The key features and methodologies in GoldFinch are highlighted as follows:

  • KV-Cache Compression: A new token concatenation technique called "TokenCat" reduces the KV-Cache size dramatically. This technique involves a two-step decompression method that combines the benefits of low-rank approximation and concatenation with the original embeddings.
  • Layer Specific Designs: By using the Finch-C2 layers for the initial two-thirds of the model, GoldFinch harnesses efficient time-mixing properties. In the final third, the revolutionary GOLD layers manage the task of attention without storing values, substantially reducing memory usage.

Experimental Evaluation

GoldFinch models, trained up to 1.45 billion parameters and on 1.5 trillion tokens, were evaluated against traditional Finch and Llama models. The results demonstrated:

  • Memory Efficiency: The GoldFinch KV-Cache is 756-2550 times smaller compared to traditional transformers, facilitating inference on extended context lengths with limited hardware.
  • Pre-fill Time Complexity: Utilizing a RNN-based cache generation approach reduces the initial context computation time to O(1) per token, contrasting the O(n) complexity in conventional methods.
  • Downstream Benchmark Performance: The GoldFinch models showcased enhanced performance across various benchmarks, achieving lower perplexity and better associative recall without sacrificing performance due to the use of full attention mechanisms.
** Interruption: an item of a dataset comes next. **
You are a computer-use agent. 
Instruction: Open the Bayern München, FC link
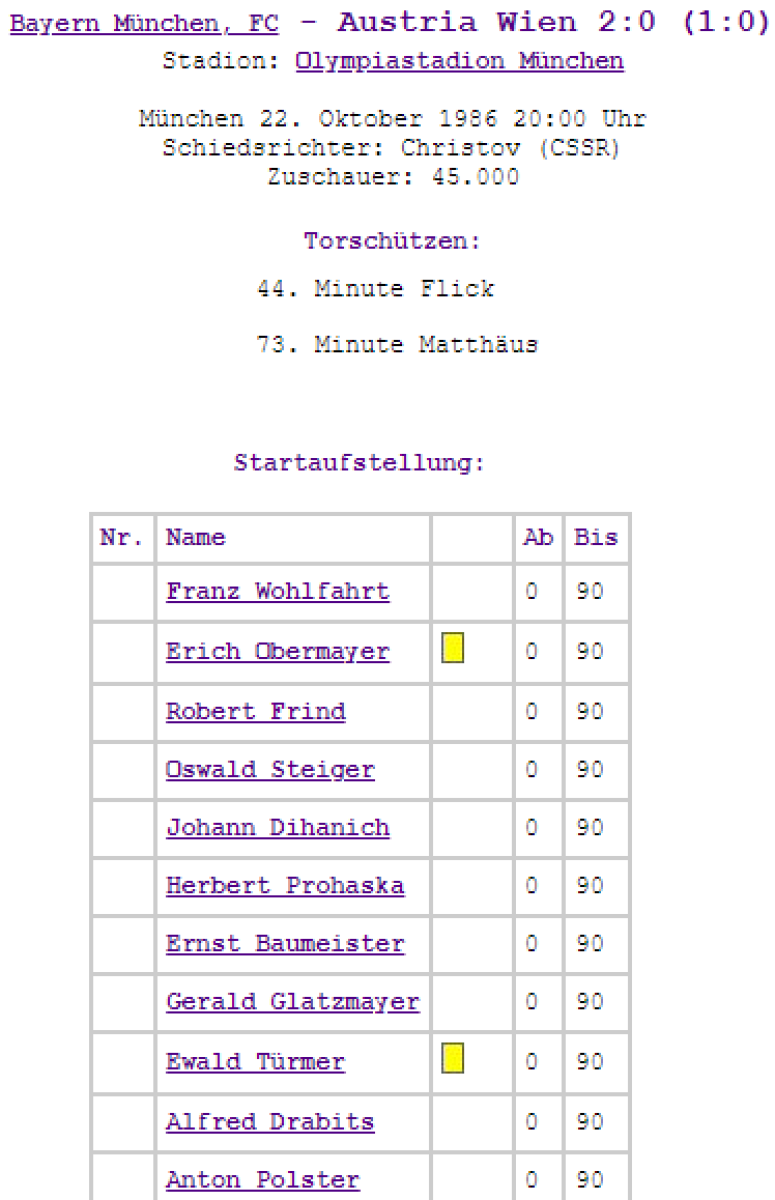coord(144,24)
Theoretical and Practical Implications

The implications of this research are broad:

  • Theoretical Advances: The hybrid architecture advances our understanding of combining RNN with transformer attention mechanisms, presenting a framework that maximizes efficiency while ensuring robust performance.
  • Practical Deployments: By significantly reducing the memory footprint of the KV-Cache and leveraging efficient time-mixing techniques, GoldFinch opens avenues for deploying large contextual models on consumer-grade hardware. This makes it an attractive model for applications requiring extended context processing, such as document analysis and long-form content generation.

Future Directions

Future research could focus on expanding the scope of GoldFinch:

  • Larger Models and Extended Training: Training models with more parameters and tokens on diverse datasets to examine the scalability and efficacy of the approach.
  • Integration with Other Architectures: Adapting the GoldFinch methodology to other linear attention and SSM architectures may yield further improvements.
  • Advanced Compression Techniques: Exploring quantization and other advanced compression strategies for further memory reduction.

Conclusion

"GoldFinch: High Performance RWKV/Transformer Hybrid with Linear Pre-Fill and Extreme KV-Cache Compression" introduces a potent hybrid model that melds RNN efficiency with transformer attention capabilities, presenting a versatile framework for high-performance LLMing. Its design principles and empirical successes mark a significant step toward resource-efficient long-context LLMs, promising broad applications in various fields of AI and natural language processing.